[Source data]
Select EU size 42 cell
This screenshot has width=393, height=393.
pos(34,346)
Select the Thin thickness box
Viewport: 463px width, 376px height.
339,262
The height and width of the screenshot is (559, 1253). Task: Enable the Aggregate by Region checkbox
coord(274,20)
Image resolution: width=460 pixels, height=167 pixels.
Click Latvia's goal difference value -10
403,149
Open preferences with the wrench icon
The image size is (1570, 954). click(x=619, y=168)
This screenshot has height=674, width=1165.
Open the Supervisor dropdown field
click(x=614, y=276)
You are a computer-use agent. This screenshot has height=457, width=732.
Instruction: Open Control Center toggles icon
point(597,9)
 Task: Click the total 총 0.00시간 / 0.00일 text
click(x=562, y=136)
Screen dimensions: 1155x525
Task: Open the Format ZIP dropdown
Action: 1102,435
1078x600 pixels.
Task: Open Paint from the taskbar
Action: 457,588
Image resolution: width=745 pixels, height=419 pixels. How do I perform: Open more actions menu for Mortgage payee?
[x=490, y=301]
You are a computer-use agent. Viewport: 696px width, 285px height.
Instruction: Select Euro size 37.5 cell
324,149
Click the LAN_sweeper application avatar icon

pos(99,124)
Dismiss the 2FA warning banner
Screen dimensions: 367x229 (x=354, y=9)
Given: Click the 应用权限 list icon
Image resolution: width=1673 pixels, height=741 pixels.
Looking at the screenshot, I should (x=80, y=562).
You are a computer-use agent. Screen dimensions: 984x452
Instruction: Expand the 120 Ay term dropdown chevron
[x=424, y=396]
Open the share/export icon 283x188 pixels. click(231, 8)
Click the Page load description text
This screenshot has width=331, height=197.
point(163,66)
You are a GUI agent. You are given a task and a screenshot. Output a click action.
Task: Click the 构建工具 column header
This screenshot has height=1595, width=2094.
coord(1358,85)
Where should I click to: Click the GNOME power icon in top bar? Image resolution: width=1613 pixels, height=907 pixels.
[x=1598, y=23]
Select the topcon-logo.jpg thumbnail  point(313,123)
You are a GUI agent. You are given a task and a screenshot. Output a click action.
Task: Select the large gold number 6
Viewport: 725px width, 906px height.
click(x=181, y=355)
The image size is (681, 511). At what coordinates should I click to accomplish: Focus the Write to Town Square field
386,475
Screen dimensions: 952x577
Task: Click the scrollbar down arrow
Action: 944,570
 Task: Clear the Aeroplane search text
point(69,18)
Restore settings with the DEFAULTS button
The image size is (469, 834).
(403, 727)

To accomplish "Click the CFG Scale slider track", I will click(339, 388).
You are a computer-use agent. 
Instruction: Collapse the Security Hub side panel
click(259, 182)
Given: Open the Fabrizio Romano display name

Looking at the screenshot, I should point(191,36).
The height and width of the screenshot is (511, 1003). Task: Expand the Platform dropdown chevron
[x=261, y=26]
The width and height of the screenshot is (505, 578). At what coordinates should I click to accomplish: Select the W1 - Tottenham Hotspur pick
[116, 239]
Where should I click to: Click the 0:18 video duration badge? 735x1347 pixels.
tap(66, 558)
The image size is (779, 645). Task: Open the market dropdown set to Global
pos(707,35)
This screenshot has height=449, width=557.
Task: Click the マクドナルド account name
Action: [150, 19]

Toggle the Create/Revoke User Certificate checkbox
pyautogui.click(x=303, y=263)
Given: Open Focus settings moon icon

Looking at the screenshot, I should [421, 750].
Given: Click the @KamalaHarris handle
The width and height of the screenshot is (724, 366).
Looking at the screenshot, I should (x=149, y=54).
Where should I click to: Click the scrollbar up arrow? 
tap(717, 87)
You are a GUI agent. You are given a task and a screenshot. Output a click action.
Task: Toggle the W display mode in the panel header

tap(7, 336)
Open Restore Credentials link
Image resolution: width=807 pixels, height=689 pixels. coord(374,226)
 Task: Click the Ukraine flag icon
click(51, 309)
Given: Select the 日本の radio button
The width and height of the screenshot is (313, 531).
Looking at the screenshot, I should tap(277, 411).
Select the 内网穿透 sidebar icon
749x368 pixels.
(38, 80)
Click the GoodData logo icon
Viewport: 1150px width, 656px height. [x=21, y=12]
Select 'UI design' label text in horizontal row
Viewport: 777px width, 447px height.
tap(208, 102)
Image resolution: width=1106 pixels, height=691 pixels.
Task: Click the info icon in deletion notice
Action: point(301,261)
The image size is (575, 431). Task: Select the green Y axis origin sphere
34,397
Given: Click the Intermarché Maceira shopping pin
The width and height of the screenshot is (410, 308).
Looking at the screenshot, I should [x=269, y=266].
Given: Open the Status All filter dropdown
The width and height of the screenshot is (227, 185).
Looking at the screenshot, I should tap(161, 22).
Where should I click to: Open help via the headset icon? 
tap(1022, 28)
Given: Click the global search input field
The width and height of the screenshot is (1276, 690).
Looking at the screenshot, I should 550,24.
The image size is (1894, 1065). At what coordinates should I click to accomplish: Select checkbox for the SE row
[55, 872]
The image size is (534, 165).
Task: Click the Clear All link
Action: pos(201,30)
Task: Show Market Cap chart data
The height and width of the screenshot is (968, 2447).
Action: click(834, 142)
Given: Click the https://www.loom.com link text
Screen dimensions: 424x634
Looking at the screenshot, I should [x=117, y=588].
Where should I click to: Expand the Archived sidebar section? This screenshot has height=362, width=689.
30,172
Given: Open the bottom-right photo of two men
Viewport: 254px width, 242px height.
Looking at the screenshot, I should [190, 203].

Required task |
Copy out the entries above from the line containing "Where should I click to: Open" through the line containing "Looking at the screenshot, I should 550,24.", including both of those lines.

Solution for this exercise |
Where should I click to: Open help via the headset icon? 
tap(1022, 28)
Given: Click the global search input field
The width and height of the screenshot is (1276, 690).
Looking at the screenshot, I should 550,24.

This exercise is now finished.